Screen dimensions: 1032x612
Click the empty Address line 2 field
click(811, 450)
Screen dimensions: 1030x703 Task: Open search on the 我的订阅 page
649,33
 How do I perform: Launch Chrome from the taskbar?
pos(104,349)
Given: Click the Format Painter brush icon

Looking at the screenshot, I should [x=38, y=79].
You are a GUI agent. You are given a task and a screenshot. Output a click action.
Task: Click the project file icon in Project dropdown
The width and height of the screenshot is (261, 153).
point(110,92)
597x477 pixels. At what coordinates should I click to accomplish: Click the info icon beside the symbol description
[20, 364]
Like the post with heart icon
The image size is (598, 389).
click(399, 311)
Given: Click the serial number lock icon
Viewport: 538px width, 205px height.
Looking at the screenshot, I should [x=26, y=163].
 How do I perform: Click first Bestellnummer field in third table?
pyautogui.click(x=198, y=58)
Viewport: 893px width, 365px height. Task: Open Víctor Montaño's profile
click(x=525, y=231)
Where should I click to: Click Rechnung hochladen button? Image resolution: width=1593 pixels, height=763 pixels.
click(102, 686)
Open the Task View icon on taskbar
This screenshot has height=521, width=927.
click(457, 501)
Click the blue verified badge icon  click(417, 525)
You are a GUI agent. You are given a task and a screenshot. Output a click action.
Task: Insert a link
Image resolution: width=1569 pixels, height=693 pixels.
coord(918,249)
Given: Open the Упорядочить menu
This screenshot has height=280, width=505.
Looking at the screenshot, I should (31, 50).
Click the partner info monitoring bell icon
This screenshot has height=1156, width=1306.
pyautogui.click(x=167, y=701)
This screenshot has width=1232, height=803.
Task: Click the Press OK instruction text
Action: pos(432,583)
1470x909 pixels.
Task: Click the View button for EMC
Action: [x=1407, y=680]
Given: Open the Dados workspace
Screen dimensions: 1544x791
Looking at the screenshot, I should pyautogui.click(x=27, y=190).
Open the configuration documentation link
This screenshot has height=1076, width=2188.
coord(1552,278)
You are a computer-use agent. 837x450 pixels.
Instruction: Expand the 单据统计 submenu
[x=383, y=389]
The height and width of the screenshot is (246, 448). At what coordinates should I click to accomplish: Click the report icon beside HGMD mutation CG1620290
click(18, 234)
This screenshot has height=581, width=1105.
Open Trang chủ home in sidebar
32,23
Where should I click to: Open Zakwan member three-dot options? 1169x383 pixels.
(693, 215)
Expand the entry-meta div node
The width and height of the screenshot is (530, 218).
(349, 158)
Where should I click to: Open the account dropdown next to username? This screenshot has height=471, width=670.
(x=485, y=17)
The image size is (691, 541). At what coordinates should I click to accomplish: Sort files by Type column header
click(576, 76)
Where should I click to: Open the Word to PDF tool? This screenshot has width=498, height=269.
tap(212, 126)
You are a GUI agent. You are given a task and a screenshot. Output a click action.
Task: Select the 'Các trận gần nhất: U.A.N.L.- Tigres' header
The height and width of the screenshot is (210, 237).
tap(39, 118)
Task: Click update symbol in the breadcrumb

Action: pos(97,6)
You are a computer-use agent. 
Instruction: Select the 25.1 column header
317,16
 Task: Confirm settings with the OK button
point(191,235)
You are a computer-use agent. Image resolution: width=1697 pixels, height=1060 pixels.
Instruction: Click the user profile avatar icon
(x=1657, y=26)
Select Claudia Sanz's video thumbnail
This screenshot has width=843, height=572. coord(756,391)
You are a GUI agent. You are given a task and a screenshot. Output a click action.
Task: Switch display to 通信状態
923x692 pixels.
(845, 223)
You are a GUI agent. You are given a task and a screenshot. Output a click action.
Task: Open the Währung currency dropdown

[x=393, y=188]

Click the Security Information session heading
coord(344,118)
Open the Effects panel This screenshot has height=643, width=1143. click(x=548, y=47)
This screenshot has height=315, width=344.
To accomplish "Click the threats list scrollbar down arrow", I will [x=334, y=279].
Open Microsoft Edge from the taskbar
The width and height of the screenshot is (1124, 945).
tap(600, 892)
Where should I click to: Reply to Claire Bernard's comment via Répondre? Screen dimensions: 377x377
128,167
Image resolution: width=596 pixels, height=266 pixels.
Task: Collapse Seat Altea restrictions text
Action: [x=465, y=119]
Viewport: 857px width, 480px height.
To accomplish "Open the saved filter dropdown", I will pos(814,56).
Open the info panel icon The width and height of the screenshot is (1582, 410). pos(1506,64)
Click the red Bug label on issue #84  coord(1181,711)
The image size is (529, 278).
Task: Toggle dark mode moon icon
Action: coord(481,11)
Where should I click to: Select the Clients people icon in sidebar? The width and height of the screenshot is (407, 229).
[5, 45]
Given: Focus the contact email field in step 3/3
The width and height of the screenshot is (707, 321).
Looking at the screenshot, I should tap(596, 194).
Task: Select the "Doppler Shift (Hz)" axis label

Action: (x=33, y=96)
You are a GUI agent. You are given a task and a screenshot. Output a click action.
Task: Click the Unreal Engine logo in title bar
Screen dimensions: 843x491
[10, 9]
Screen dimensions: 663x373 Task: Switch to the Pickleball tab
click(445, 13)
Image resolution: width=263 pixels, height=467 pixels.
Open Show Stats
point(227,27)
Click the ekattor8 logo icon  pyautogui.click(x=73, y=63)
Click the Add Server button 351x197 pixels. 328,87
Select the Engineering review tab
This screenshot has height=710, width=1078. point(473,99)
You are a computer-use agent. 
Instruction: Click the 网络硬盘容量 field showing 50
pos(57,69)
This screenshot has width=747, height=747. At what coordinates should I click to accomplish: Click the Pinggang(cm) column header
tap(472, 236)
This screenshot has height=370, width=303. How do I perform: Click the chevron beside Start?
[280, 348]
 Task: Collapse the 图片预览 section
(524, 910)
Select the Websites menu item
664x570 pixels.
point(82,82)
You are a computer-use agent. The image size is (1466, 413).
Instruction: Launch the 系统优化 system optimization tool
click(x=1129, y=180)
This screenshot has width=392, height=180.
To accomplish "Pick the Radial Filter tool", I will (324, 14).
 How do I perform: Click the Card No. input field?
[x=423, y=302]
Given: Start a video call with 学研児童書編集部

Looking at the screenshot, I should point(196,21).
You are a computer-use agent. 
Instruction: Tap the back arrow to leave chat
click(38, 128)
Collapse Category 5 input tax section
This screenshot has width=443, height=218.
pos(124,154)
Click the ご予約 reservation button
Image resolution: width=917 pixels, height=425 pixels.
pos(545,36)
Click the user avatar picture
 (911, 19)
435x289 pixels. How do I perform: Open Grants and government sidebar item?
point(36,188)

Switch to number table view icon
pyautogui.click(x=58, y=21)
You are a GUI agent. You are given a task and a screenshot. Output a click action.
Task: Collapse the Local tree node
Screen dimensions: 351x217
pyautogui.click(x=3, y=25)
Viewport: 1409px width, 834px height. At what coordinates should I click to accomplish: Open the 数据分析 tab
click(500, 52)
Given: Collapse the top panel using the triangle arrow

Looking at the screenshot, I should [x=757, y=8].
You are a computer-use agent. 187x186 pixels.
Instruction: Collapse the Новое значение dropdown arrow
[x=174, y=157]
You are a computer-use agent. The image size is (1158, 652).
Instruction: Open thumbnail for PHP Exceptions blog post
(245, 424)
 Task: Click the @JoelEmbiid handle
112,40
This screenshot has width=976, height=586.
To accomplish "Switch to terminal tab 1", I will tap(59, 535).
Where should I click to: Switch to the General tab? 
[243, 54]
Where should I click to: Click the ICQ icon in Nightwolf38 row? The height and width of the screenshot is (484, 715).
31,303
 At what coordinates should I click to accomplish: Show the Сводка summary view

==*==

### To do
Render all of the entries above as a Markdown table with two columns, Row and Line, giving each nonblank line its own numbered row and omitting blank lines.

### The reply
| Row | Line |
|---|---|
| 1 | Screen dimensions: 1032x612 |
| 2 | Click the empty Address line 2 field |
| 3 | click(811, 450) |
| 4 | Screen dimensions: 1030x703 Task: Open search on the 我的订阅 page |
| 5 | 649,33 |
| 6 |  How do I perform: Launch Chrome from the taskbar? |
| 7 | pos(104,349) |
| 8 | Given: Click the Format Painter brush icon |
| 9 | Looking at the screenshot, I should [x=38, y=79]. |
| 10 | You are a GUI agent. You are given a task and a screenshot. Output a click action. |
| 11 | Task: Click the project file icon in Project dropdown |
| 12 | The width and height of the screenshot is (261, 153). |
| 13 | point(110,92) |
| 14 | 597x477 pixels. At what coordinates should I click to accomplish: Click the info icon beside the symbol description |
| 15 | [20, 364] |
| 16 | Like the post with heart icon |
| 17 | The image size is (598, 389). |
| 18 | click(399, 311) |
| 19 | Given: Click the serial number lock icon |
| 20 | Viewport: 538px width, 205px height. |
| 21 | Looking at the screenshot, I should [x=26, y=163]. |
| 22 |  How do I perform: Click first Bestellnummer field in third table? |
| 23 | pyautogui.click(x=198, y=58) |
| 24 | Viewport: 893px width, 365px height. Task: Open Víctor Montaño's profile |
| 25 | click(x=525, y=231) |
| 26 | Where should I click to: Click Rechnung hochladen button? Image resolution: width=1593 pixels, height=763 pixels. |
| 27 | click(102, 686) |
| 28 | Open the Task View icon on taskbar |
| 29 | This screenshot has height=521, width=927. |
| 30 | click(457, 501) |
| 31 | Click the blue verified badge icon  click(417, 525) |
| 32 | You are a GUI agent. You are given a task and a screenshot. Output a click action. |
| 33 | Task: Insert a link |
| 34 | Image resolution: width=1569 pixels, height=693 pixels. |
| 35 | coord(918,249) |
| 36 | Given: Open the Упорядочить menu |
| 37 | This screenshot has height=280, width=505. |
| 38 | Looking at the screenshot, I should (31, 50). |
| 39 | Click the partner info monitoring bell icon |
| 40 | This screenshot has height=1156, width=1306. |
| 41 | pyautogui.click(x=167, y=701) |
| 42 | This screenshot has width=1232, height=803. |
| 43 | Task: Click the Press OK instruction text |
| 44 | Action: pos(432,583) |
| 45 | 1470x909 pixels. |
| 46 | Task: Click the View button for EMC |
| 47 | Action: [x=1407, y=680] |
| 48 | Given: Open the Dados workspace |
| 49 | Screen dimensions: 1544x791 |
| 50 | Looking at the screenshot, I should pyautogui.click(x=27, y=190). |
| 51 | Open the configuration documentation link |
| 52 | This screenshot has height=1076, width=2188. |
| 53 | coord(1552,278) |
| 54 | You are a computer-use agent. 837x450 pixels. |
| 55 | Instruction: Expand the 单据统计 submenu |
| 56 | [x=383, y=389] |
| 57 | The height and width of the screenshot is (246, 448). At what coordinates should I click to accomplish: Click the report icon beside HGMD mutation CG1620290 |
| 58 | click(18, 234) |
| 59 | This screenshot has height=581, width=1105. |
| 60 | Open Trang chủ home in sidebar |
| 61 | 32,23 |
| 62 | Where should I click to: Open Zakwan member three-dot options? 1169x383 pixels. |
| 63 | (693, 215) |
| 64 | Expand the entry-meta div node |
| 65 | The width and height of the screenshot is (530, 218). |
| 66 | (349, 158) |
| 67 | Where should I click to: Open the account dropdown next to username? This screenshot has height=471, width=670. |
| 68 | (x=485, y=17) |
| 69 | The image size is (691, 541). At what coordinates should I click to accomplish: Sort files by Type column header |
| 70 | click(576, 76) |
| 71 | Where should I click to: Open the Word to PDF tool? This screenshot has width=498, height=269. |
| 72 | tap(212, 126) |
| 73 | You are a GUI agent. You are given a task and a screenshot. Output a click action. |
| 74 | Task: Select the 'Các trận gần nhất: U.A.N.L.- Tigres' header |
| 75 | The height and width of the screenshot is (210, 237). |
| 76 | tap(39, 118) |
| 77 | Task: Click update symbol in the breadcrumb |
| 78 | Action: pos(97,6) |
| 79 | You are a computer-use agent.  |
| 80 | Instruction: Select the 25.1 column header |
| 81 | 317,16 |
| 82 |  Task: Confirm settings with the OK button |
| 83 | point(191,235) |
| 84 | You are a computer-use agent. Image resolution: width=1697 pixels, height=1060 pixels. |
| 85 | Instruction: Click the user profile avatar icon |
| 86 | (x=1657, y=26) |
| 87 | Select Claudia Sanz's video thumbnail |
| 88 | This screenshot has width=843, height=572. coord(756,391) |
| 89 | You are a GUI agent. You are given a task and a screenshot. Output a click action. |
| 90 | Task: Switch display to 通信状態 |
| 91 | 923x692 pixels. |
| 92 | (845, 223) |
| 93 | You are a GUI agent. You are given a task and a screenshot. Output a click action. |
| 94 | Task: Open the Währung currency dropdown |
| 95 | [x=393, y=188] |
| 96 | Click the Security Information session heading |
| 97 | coord(344,118) |
| 98 | Open the Effects panel This screenshot has height=643, width=1143. click(x=548, y=47) |
| 99 | This screenshot has height=315, width=344. |
| 100 | To accomplish "Click the threats list scrollbar down arrow", I will [x=334, y=279]. |
| 101 | Open Microsoft Edge from the taskbar |
| 102 | The width and height of the screenshot is (1124, 945). |
| 103 | tap(600, 892) |
| 104 | Where should I click to: Reply to Claire Bernard's comment via Répondre? Screen dimensions: 377x377 |
| 105 | 128,167 |
| 106 | Image resolution: width=596 pixels, height=266 pixels. |
| 107 | Task: Collapse Seat Altea restrictions text |
| 108 | Action: [x=465, y=119] |
| 109 | Viewport: 857px width, 480px height. |
| 110 | To accomplish "Open the saved filter dropdown", I will pos(814,56). |
| 111 | Open the info panel icon The width and height of the screenshot is (1582, 410). pos(1506,64) |
| 112 | Click the red Bug label on issue #84  coord(1181,711) |
| 113 | The image size is (529, 278). |
| 114 | Task: Toggle dark mode moon icon |
| 115 | Action: coord(481,11) |
| 116 | Where should I click to: Select the Clients people icon in sidebar? The width and height of the screenshot is (407, 229). |
| 117 | [5, 45] |
| 118 | Given: Focus the contact email field in step 3/3 |
| 119 | The width and height of the screenshot is (707, 321). |
| 120 | Looking at the screenshot, I should tap(596, 194). |
| 121 | Task: Select the "Doppler Shift (Hz)" axis label |
| 122 | Action: (x=33, y=96) |
| 123 | You are a GUI agent. You are given a task and a screenshot. Output a click action. |
| 124 | Task: Click the Unreal Engine logo in title bar |
| 125 | Screen dimensions: 843x491 |
| 126 | [10, 9] |
| 127 | Screen dimensions: 663x373 Task: Switch to the Pickleball tab |
| 128 | click(445, 13) |
| 129 | Image resolution: width=263 pixels, height=467 pixels. |
| 130 | Open Show Stats |
| 131 | point(227,27) |
| 132 | Click the ekattor8 logo icon  pyautogui.click(x=73, y=63) |
| 133 | Click the Add Server button 351x197 pixels. 328,87 |
| 134 | Select the Engineering review tab |
| 135 | This screenshot has height=710, width=1078. point(473,99) |
| 136 | You are a computer-use agent.  |
| 137 | Instruction: Click the 网络硬盘容量 field showing 50 |
| 138 | pos(57,69) |
| 139 | This screenshot has width=747, height=747. At what coordinates should I click to accomplish: Click the Pinggang(cm) column header |
| 140 | tap(472, 236) |
| 141 | This screenshot has height=370, width=303. How do I perform: Click the chevron beside Start? |
| 142 | [280, 348] |
| 143 |  Task: Collapse the 图片预览 section |
| 144 | (524, 910) |
| 145 | Select the Websites menu item |
| 146 | 664x570 pixels. |
| 147 | point(82,82) |
| 148 | You are a computer-use agent. The image size is (1466, 413). |
| 149 | Instruction: Launch the 系统优化 system optimization tool |
| 150 | click(x=1129, y=180) |
| 151 | This screenshot has width=392, height=180. |
| 152 | To accomplish "Pick the Radial Filter tool", I will (324, 14). |
| 153 |  How do I perform: Click the Card No. input field? |
| 154 | [x=423, y=302] |
| 155 | Given: Start a video call with 学研児童書編集部 |
| 156 | Looking at the screenshot, I should point(196,21). |
| 157 | You are a computer-use agent.  |
| 158 | Instruction: Tap the back arrow to leave chat |
| 159 | click(38, 128) |
| 160 | Collapse Category 5 input tax section |
| 161 | This screenshot has width=443, height=218. |
| 162 | pos(124,154) |
| 163 | Click the ご予約 reservation button |
| 164 | Image resolution: width=917 pixels, height=425 pixels. |
| 165 | pos(545,36) |
| 166 | Click the user avatar picture |
| 167 |  (911, 19) |
| 168 | 435x289 pixels. How do I perform: Open Grants and government sidebar item? |
| 169 | point(36,188) |
| 170 | Switch to number table view icon |
| 171 | pyautogui.click(x=58, y=21) |
| 172 | You are a GUI agent. You are given a task and a screenshot. Output a click action. |
| 173 | Task: Collapse the Local tree node |
| 174 | Screen dimensions: 351x217 |
| 175 | pyautogui.click(x=3, y=25) |
| 176 | Viewport: 1409px width, 834px height. At what coordinates should I click to accomplish: Open the 数据分析 tab |
| 177 | click(500, 52) |
| 178 | Given: Collapse the top panel using the triangle arrow |
| 179 | Looking at the screenshot, I should [x=757, y=8]. |
| 180 | You are a computer-use agent. 187x186 pixels. |
| 181 | Instruction: Collapse the Новое значение dropdown arrow |
| 182 | [x=174, y=157] |
| 183 | You are a computer-use agent. The image size is (1158, 652). |
| 184 | Instruction: Open thumbnail for PHP Exceptions blog post |
| 185 | (245, 424) |
| 186 |  Task: Click the @JoelEmbiid handle |
| 187 | 112,40 |
| 188 | This screenshot has width=976, height=586. |
| 189 | To accomplish "Switch to terminal tab 1", I will tap(59, 535). |
| 190 | Where should I click to: Switch to the General tab?  |
| 191 | [243, 54] |
| 192 | Where should I click to: Click the ICQ icon in Nightwolf38 row? The height and width of the screenshot is (484, 715). |
| 193 | 31,303 |
| 194 |  At what coordinates should I click to accomplish: Show the Сводка summary view |